Cangaceiro Antônio Silvino
Em 12 de
fevereiro de 2001, o jornalista Carlos Eduardo Carvalho dos Santos esteve na
residência da matriarca da família Moura, Dona Mocinha, então com 94 anos, em
Recife, para entrevista-la, para seu livro, a biografia de Pedro Moura Júnior,
seu falecido marido, e dentre várias passagens de sua vida em comum com o
industrial, falou a respeito de como o cangaceiro Antônio Silvino
involuntariamente uniu o casal. No capítulo intitulado “O Cangaço na História
(da família)”, Dona Mocinha relatou o episódio, que segundo ela “alterou
profundamente as ligações da família Mororó com o progresso de todos, alterando
a qualidade de vida, quando passaram a ter mais segurança e perspectiva de
melhores dias futuros.”
Dona Mocinha
era filha de Balbino Batista de Lima (dos Mororó) e Florentina Augusta de Lima,
conhecida como “Florzinha”. A matriarca contou que corria 1911 e, ela com toda
família morava na Fazenda Santa Rosa, zona rural daquele município, quando
receberam certo dia a visita nada agradável de Antônio Silvino e seu bando. A
velha senhora disse que:
O chefe não
chegou a entrar na casa, permanecendo em pé na porta, em atitude arrogante,
pediu para Balbino trocar uma cédula de cem mil réis, já recolhida pelas
autoridades monetárias e que o bandido sabia não ter o menor valor. Os demais
ficaram no pátio.
De imediato, o
dono da casa não vacilou, e como não sabia ler, trocou o dinheiro, sendo assim,
enganado.

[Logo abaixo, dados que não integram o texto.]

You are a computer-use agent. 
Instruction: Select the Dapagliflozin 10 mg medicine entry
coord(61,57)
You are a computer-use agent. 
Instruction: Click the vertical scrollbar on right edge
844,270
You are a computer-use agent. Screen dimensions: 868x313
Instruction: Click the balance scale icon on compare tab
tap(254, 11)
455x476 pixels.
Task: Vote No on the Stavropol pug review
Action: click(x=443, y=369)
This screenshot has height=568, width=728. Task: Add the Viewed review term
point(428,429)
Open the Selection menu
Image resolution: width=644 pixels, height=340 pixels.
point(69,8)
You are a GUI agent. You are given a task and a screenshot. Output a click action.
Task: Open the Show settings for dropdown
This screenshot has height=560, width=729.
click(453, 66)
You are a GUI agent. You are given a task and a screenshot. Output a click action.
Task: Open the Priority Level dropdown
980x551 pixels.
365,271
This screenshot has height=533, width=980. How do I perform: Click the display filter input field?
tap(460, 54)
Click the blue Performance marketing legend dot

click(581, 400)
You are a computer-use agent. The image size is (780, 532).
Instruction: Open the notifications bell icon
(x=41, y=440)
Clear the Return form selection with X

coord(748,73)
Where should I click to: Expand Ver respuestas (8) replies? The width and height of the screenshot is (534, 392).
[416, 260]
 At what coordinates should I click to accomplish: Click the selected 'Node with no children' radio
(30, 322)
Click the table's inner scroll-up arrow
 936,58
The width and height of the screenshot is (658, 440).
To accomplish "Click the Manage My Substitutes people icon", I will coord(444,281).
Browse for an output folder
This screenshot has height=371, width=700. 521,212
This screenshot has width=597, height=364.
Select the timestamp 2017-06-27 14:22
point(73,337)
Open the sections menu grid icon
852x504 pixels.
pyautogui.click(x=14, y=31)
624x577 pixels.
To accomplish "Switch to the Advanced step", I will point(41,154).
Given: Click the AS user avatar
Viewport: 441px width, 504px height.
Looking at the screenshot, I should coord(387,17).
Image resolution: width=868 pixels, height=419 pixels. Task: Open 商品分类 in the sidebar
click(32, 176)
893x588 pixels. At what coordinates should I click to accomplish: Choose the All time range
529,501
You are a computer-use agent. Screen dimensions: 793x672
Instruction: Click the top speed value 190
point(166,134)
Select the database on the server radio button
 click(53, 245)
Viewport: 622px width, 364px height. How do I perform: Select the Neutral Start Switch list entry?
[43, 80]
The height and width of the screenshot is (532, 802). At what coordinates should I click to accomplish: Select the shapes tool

Ainda hoje esta cédula está no acervo da família, como marco
documental.
Dona Mocinha
relatou que semanas depois desse episódio, outros cangaceiros do bando de
Silvino apareceram em outra propriedade dos Mororó, onde praticaram violências
contra alguns moradores, que eram, segundo os bandidos, “cabras fuxiqueiros”.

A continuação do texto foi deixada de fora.